Experimental and theoretical research on pore-modified and K-doped Al2O3 catalysts for COS hydrolysis: The role of oxygen vacancies and basicity

Abstract

The high activation temperature and poor stability of COS hydrolysis catalysts greatly hinder its application in the field of blast furnace gas desulfurization. Various organic additives were applied to modulate the pore structure of the catalyst. Combined with the loading of K, the catalytic performance, H2S selectivity and enhanced mechanism of the modified catalysts were deeply explored. The preferred catalyst exhibited an improved low-temperature activity of 97.2 % and H2S selectivity of 91 % at 75 ℃. The COS conversion of the preferred catalyst remained above 95 % after 50 h reaction. The characterization results revealed that the addition of pore modifiers and basic components resulted in a wider pore size distribution and increased specific surface area. More oxygen vacancies and enhanced surface alkalinity were also certified to contribute to the catalysis properties. In-situ DRIFTS results exhibited that the COS adsorption ability was significantly strengthened due to enhanced alkalinity, while more intermediate active species such as HCO3– and HSCO2- were produced.
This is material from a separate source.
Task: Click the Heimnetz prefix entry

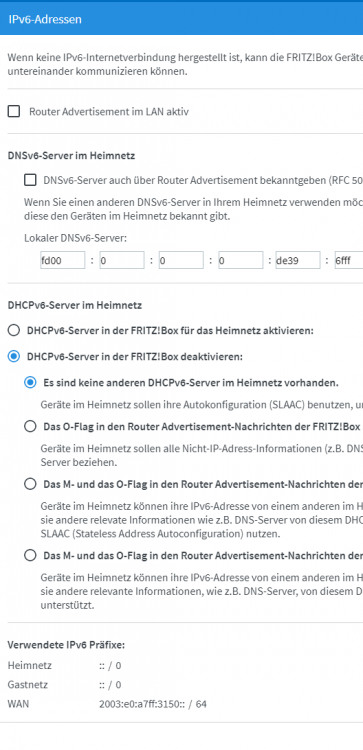Action: point(65,665)

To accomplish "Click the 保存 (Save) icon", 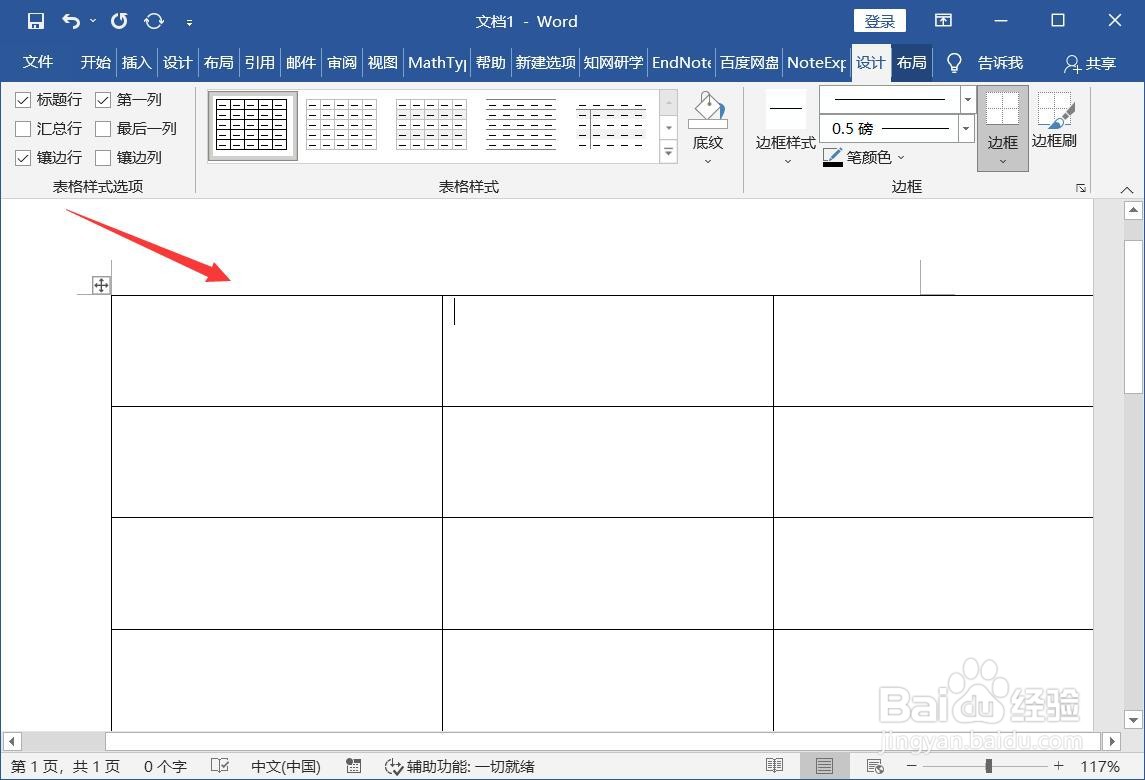I will pos(35,20).
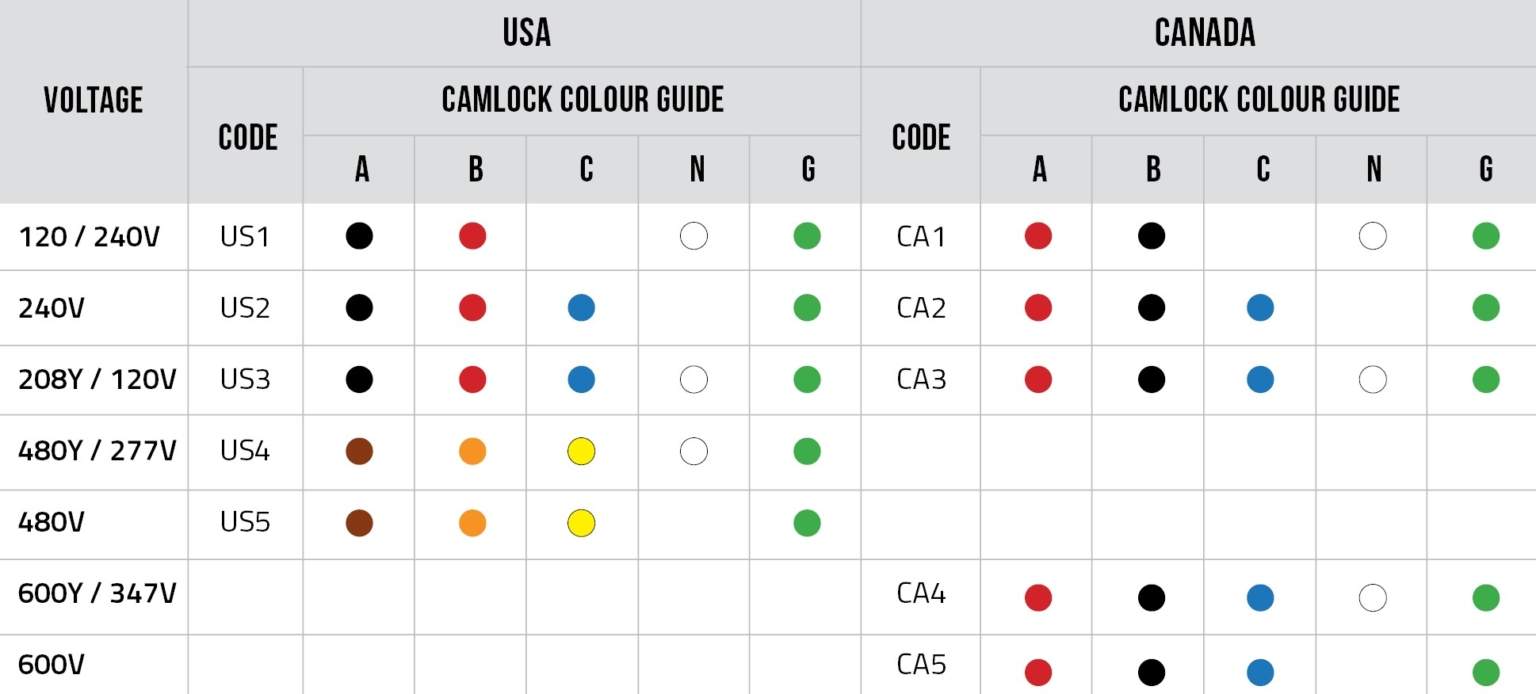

DFT calculation results indicates that the modified catalyst displays larger adsorption energy of reaction gas molecules·H2O molecular promotes the adsorption of COS and H2S, while H2S inhibits the adsorption of COS. The presence of oxygen vacancies promoted the adsorption of COS and weakened the competitive adsorption of COS and H2S. The adsorbed COS reacts with OH– or H species to form the key intermediate HSCO2-, which is further hydrogenated and decomposed into H2S and CO2. The lower energy barrier and shorter reaction steps for the formation of HSCO2- species are the key incentives for the improved activity of the K-modified catalyst.